------ MATERIALS PROVIDED ------

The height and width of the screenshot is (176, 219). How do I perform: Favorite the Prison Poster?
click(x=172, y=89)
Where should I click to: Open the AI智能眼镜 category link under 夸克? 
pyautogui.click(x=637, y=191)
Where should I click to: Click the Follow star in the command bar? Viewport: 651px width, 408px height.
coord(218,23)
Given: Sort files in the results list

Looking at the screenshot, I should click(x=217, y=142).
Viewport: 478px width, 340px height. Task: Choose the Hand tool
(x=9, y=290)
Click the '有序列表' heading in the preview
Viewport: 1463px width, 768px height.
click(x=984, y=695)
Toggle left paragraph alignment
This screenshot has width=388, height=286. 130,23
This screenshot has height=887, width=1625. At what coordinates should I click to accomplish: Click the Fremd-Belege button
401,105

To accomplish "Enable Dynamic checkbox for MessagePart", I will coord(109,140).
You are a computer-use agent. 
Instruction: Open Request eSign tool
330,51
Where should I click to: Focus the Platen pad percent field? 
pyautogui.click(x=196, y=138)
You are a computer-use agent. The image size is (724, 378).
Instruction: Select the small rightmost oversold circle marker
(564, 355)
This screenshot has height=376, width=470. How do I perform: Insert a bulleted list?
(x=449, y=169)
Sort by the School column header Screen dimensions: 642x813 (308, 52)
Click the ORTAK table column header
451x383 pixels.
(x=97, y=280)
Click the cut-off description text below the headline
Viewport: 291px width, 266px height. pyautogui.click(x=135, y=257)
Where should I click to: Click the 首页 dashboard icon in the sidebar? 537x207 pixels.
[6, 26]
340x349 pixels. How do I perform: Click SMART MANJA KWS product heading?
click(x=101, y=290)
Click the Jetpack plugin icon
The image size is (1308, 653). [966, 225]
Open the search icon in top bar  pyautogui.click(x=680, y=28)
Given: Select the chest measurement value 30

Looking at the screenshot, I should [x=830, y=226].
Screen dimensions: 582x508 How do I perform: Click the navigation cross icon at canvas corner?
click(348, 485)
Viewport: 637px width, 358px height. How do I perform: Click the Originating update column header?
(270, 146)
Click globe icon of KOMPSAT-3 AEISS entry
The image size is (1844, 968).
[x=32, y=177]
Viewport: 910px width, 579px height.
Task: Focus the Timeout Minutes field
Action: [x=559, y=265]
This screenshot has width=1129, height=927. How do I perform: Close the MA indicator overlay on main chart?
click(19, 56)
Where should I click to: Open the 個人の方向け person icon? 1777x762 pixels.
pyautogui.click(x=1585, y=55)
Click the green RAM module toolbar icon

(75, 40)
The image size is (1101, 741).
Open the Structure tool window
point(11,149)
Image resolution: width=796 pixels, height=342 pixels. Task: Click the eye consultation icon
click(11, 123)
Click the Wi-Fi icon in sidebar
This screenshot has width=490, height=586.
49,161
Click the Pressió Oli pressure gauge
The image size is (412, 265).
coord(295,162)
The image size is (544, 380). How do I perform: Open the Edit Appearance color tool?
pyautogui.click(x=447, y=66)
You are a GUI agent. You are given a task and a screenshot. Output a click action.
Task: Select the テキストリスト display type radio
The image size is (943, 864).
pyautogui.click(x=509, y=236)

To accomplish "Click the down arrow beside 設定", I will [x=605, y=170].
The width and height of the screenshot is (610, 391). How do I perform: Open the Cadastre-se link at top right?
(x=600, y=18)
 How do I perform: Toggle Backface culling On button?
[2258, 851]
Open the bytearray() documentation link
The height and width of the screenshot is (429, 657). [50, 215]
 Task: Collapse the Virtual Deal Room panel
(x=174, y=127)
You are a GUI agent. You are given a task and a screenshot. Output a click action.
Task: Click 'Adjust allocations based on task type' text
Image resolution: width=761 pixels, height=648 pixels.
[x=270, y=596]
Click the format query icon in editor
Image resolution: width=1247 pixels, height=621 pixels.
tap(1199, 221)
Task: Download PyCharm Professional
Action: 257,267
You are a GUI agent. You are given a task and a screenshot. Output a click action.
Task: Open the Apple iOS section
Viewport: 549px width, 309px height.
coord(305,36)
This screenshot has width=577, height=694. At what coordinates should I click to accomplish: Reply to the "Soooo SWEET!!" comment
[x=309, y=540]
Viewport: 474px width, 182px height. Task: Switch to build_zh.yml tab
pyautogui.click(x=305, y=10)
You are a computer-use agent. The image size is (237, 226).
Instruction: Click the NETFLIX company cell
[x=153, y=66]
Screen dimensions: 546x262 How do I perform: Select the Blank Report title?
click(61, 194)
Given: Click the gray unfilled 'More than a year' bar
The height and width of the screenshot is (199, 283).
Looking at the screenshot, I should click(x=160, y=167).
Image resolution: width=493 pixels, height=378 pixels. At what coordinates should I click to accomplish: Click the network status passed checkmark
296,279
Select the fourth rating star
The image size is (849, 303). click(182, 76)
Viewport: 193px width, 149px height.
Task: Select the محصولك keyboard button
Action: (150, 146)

------

(WHAT YOU ARE ASKED TO DO): Quote the data above from the line containing "451x383 pixels." to the line containing "The image size is (1101, 741).", inclusive, and stop.

(OUTPUT):
451x383 pixels.
(x=97, y=280)
Click the cut-off description text below the headline
Viewport: 291px width, 266px height. pyautogui.click(x=135, y=257)
Where should I click to: Click the 首页 dashboard icon in the sidebar? 537x207 pixels.
[6, 26]
340x349 pixels. How do I perform: Click SMART MANJA KWS product heading?
click(x=101, y=290)
Click the Jetpack plugin icon
The image size is (1308, 653). [966, 225]
Open the search icon in top bar  pyautogui.click(x=680, y=28)
Given: Select the chest measurement value 30

Looking at the screenshot, I should [x=830, y=226].
Screen dimensions: 582x508 How do I perform: Click the navigation cross icon at canvas corner?
click(348, 485)
Viewport: 637px width, 358px height. How do I perform: Click the Originating update column header?
(270, 146)
Click globe icon of KOMPSAT-3 AEISS entry
The image size is (1844, 968).
[x=32, y=177]
Viewport: 910px width, 579px height.
Task: Focus the Timeout Minutes field
Action: [x=559, y=265]
This screenshot has width=1129, height=927. How do I perform: Close the MA indicator overlay on main chart?
click(19, 56)
Where should I click to: Open the 個人の方向け person icon? 1777x762 pixels.
pyautogui.click(x=1585, y=55)
Click the green RAM module toolbar icon

(75, 40)
The image size is (1101, 741).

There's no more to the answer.